> Aim of the exercise:
Copy out every line in the records that contains the string "thumbs". Case counts.

> Data shown:
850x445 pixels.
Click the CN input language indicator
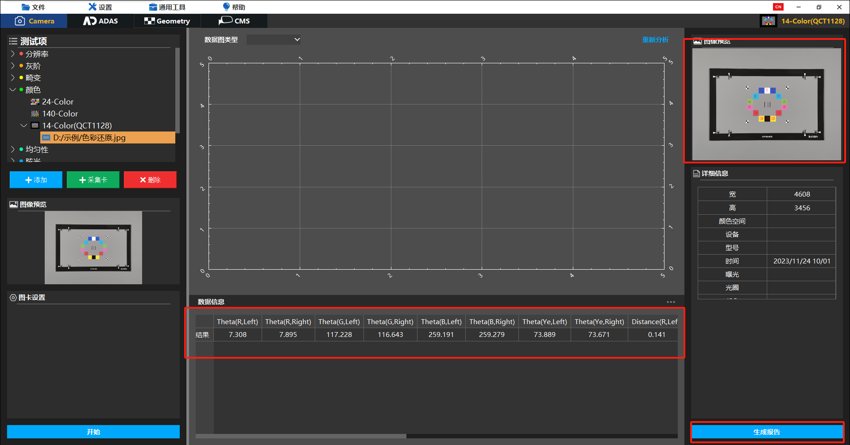coord(778,7)
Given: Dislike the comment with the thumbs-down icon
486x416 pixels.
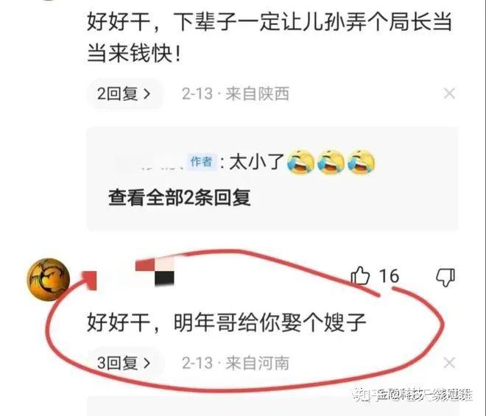Looking at the screenshot, I should 446,277.
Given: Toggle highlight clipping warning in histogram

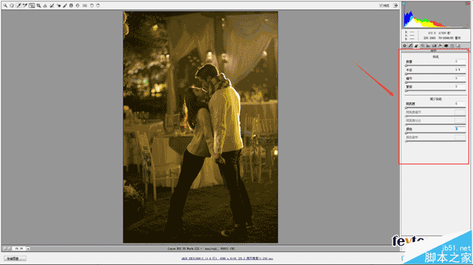Looking at the screenshot, I should (468, 4).
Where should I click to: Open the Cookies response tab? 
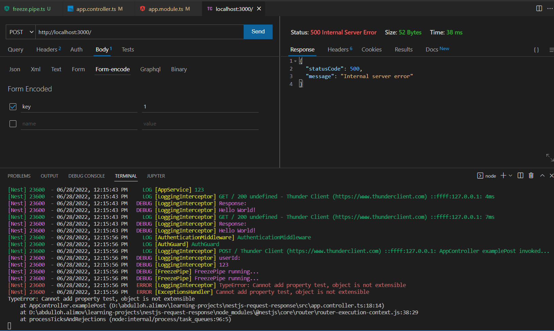point(371,49)
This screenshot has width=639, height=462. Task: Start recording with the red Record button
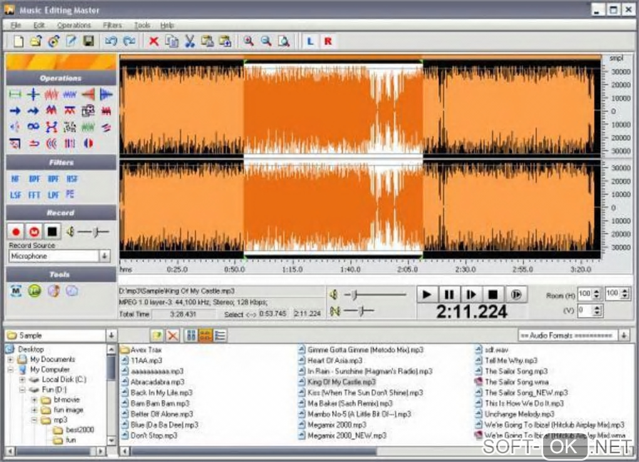pos(16,232)
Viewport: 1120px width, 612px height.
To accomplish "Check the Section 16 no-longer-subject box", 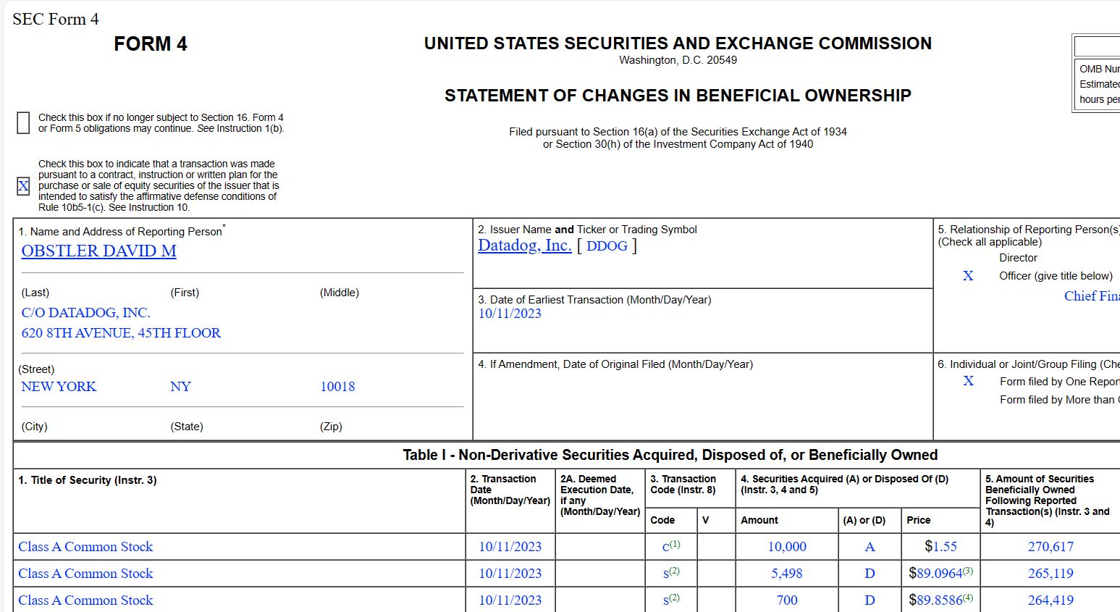I will (23, 123).
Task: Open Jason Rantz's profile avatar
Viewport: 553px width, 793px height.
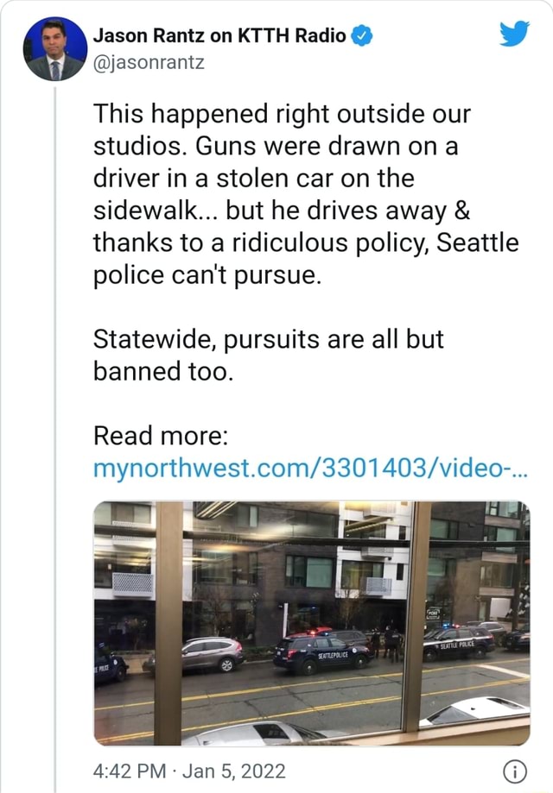Action: click(54, 49)
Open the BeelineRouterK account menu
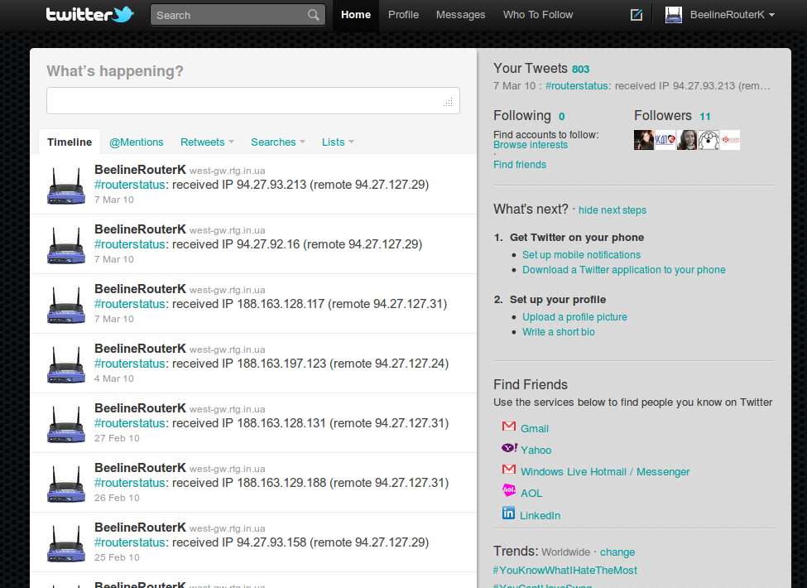This screenshot has height=588, width=807. coord(726,14)
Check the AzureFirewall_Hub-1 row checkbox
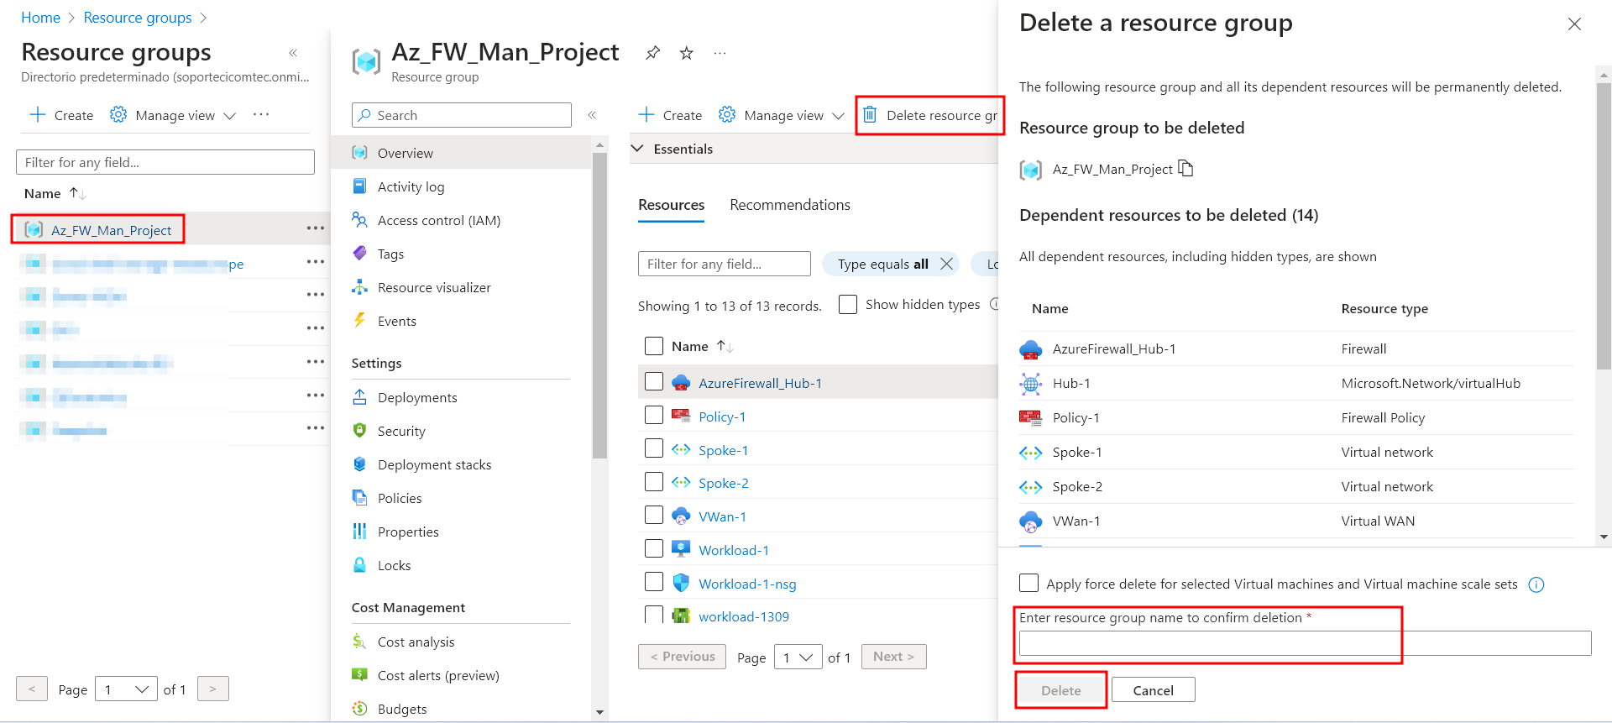Image resolution: width=1612 pixels, height=723 pixels. point(654,382)
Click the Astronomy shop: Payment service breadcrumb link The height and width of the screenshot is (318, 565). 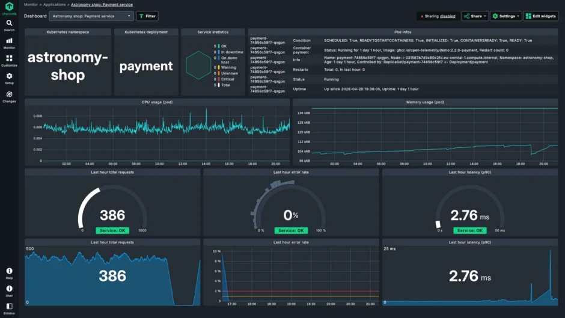102,5
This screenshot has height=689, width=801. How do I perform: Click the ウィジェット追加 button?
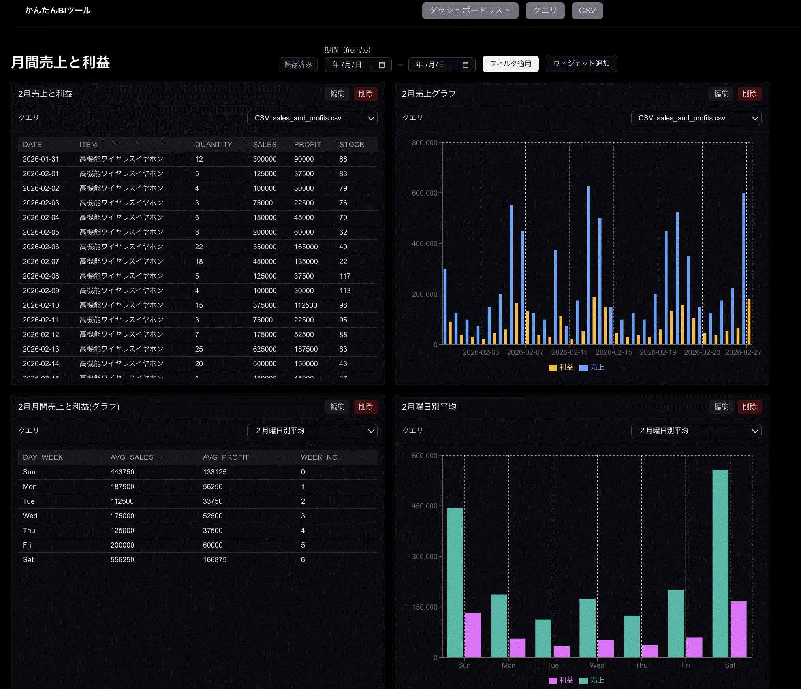[581, 64]
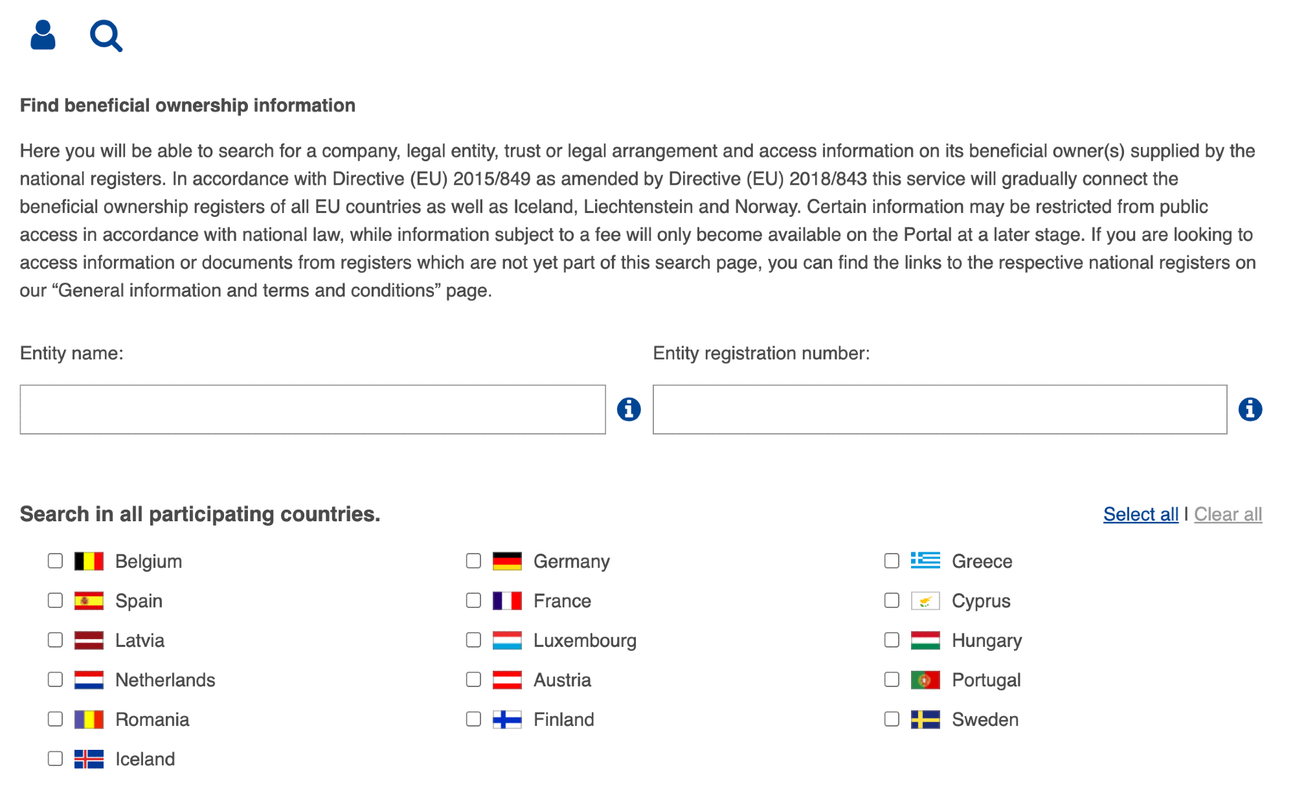Click the Greece flag icon
The width and height of the screenshot is (1295, 812).
pyautogui.click(x=925, y=561)
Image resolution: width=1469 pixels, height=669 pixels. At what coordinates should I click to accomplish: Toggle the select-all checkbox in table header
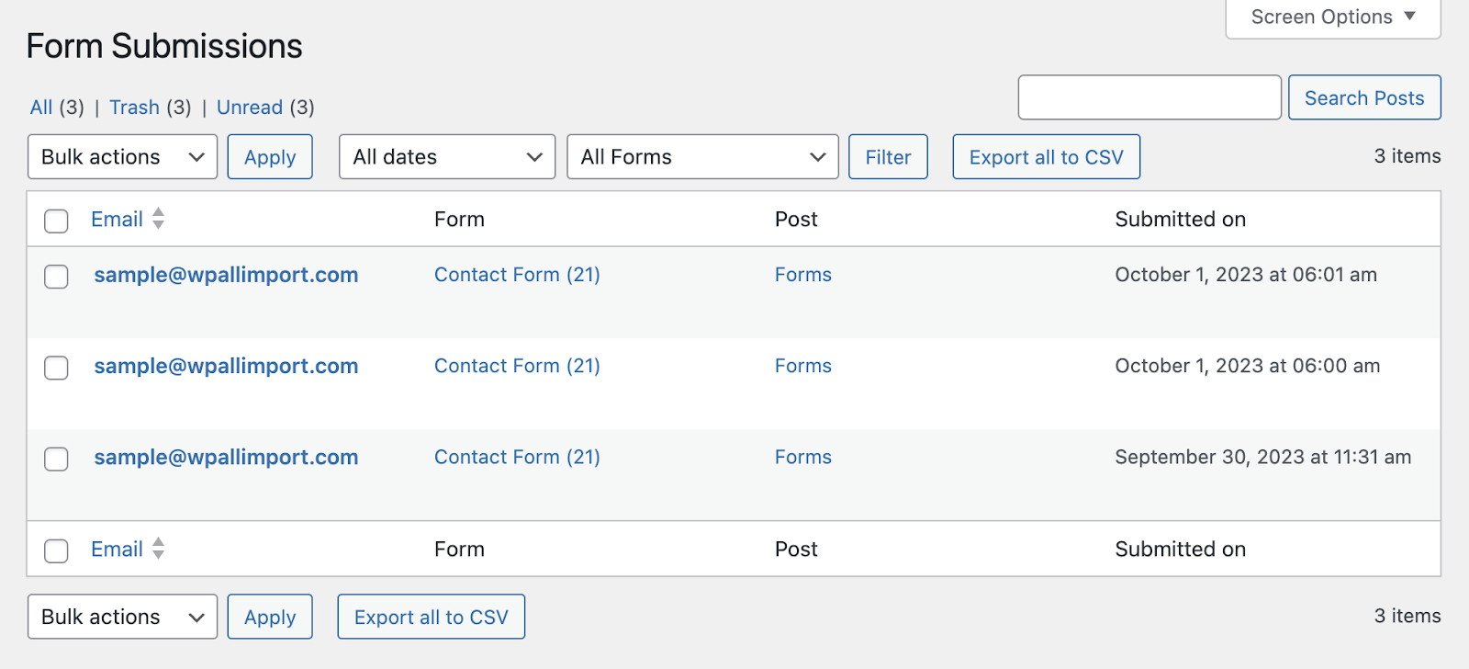tap(57, 221)
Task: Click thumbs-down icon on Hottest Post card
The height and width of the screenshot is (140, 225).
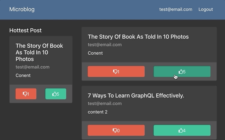Action: click(x=25, y=94)
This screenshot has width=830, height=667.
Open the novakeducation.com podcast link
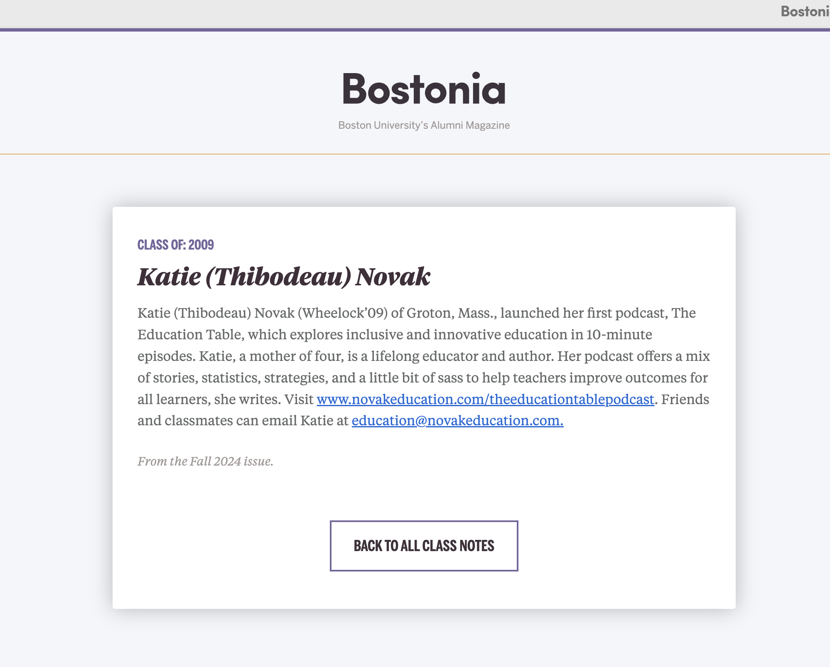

> Result of the exercise:
Given: Dislike the comment with the thumbs-down icon
Task: Click thumbs-down icon on Hottest Post card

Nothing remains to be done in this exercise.